Noora Niasari’nin Sundance’de En iyi Uluslararası Film ödülüne uzanan çıkış filmi. Yönetmenin kendi deneyimlerinden yola çıkarak çektiği ve başrolü Holy Spider ile tanıdığımız ödüllü oyuncu Zar Amir Ebrahimi’nin üstlendiği yapım, şiddete maruz kaldığı ortamdan uzaklaşarak yeni bir başlangıç yapmak için altı yaşındaki kızı ile Avustralya’da bir kadın sığınma evine gitmek zorunda kalan İranlı Shayda’nın başından geçenleri, huzursuzluk, endişe ve geleneksel-modern tezatını, güçlü bir temsil üzerinden işliyor.

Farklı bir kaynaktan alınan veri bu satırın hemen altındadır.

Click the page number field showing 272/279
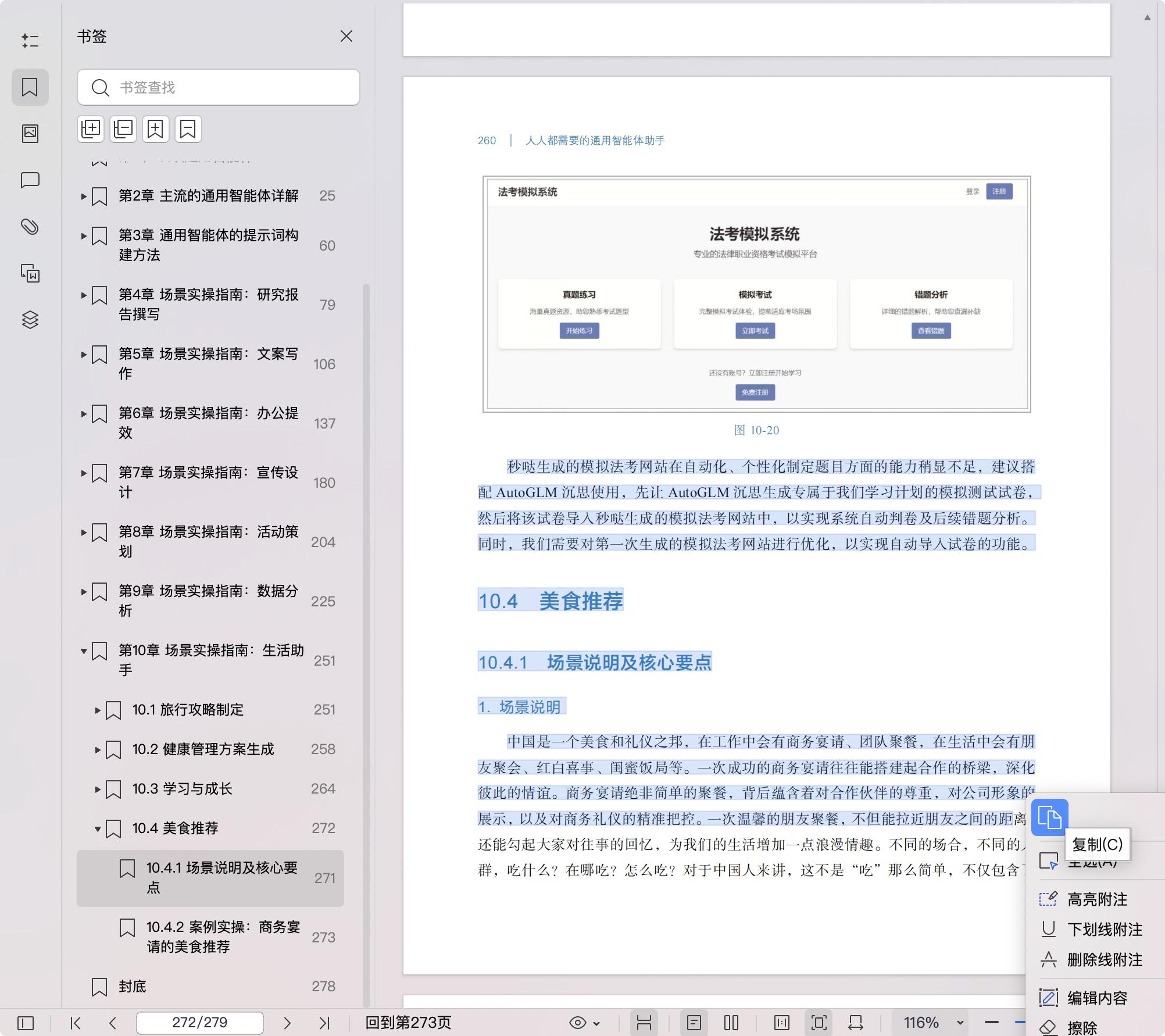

A Quiet Place: Day One (Vizyon, 28 Haziran)

Dünyanın sessizliğe gömülmesine sebep olan ölümcül istilacıları konu edinen A Quiet Place evreni, yeni filmiyle olayların en başına, ilk güne götürüyor izleyiciyi. Serinin yaratıcısı olan John Krasinski’nin senaryosunu kaleme aldığı A Quiet Place: Day One’ın yönetmen koltuğunda ise Michael Sarnoski var. Oyuncu kadrosunda Lupita Nyong’o, Joseph Quinn, Alex Wolff gibi tanıdık isimler görmek mümkün.

Beyza Yıldırım’ın A Quiet Place: Day One izlenimlerini buradan okuyabilirsiniz.

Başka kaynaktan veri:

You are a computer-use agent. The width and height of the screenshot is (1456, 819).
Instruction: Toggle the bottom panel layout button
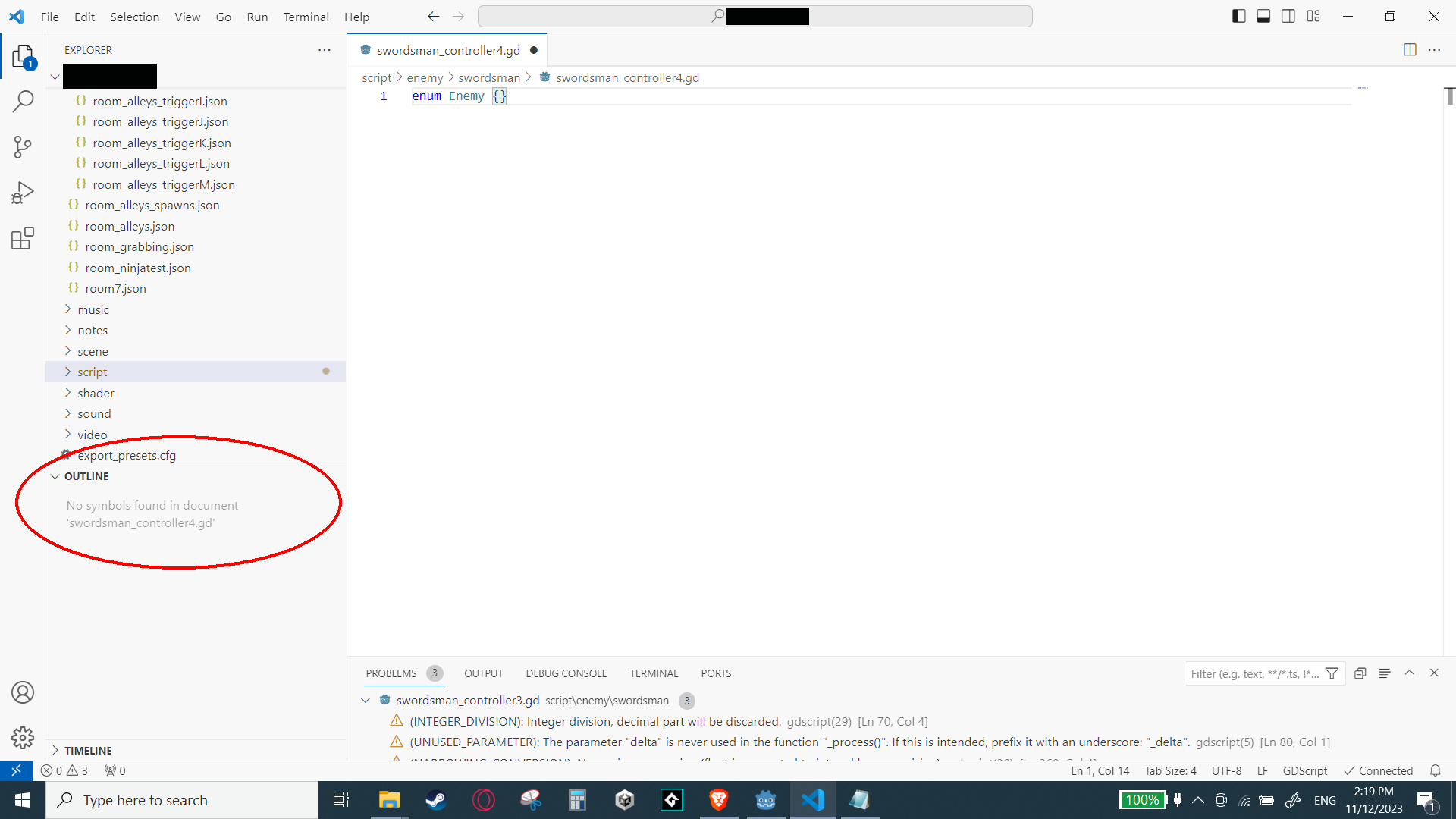point(1263,17)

WondLa (Apple TV+, 28 Haziran)

Çocuk kitapları yazarı ve yapımcı Tony DiTerlizzi’nin çok satan roman üçlemesinden uyarlanan animasyon seri. Robot bakıcısı Muthr tarafından son teknoloji bir yeraltı sığınağında türlü eğitimlerden geçerek yetiştirilen ve yüzeye çıkıp diğer insanlarla tanışmanın hayalini kuran Eva’nın, sığınağa yapılan saldırının ardından kendini etrafta başka hiçbir insan izine rastlanmayan, dünya dışı vardıkların yaşadığı Orbona adlı gezegende bulması ile gelişen olaylar silsilesini takip ediyor. Seslendirme kadrosu da hayli iddialı: Alan Tudyk, D.C. Douglas, Jeanine Mason…


Agents of Mystery
Hâlâ izlemediyseniz

*Agents of Mystery (Netflix, 18 Haziran)

*Onun Kalesinde (MUBI, 19 Haziran)

*We Grown Now (Apple TV+, 22 Haziran)

*Out of Darkness (Showtime, 24 Haziran)

*I Am: Celine Dion (Prime Video, 25 Haziran)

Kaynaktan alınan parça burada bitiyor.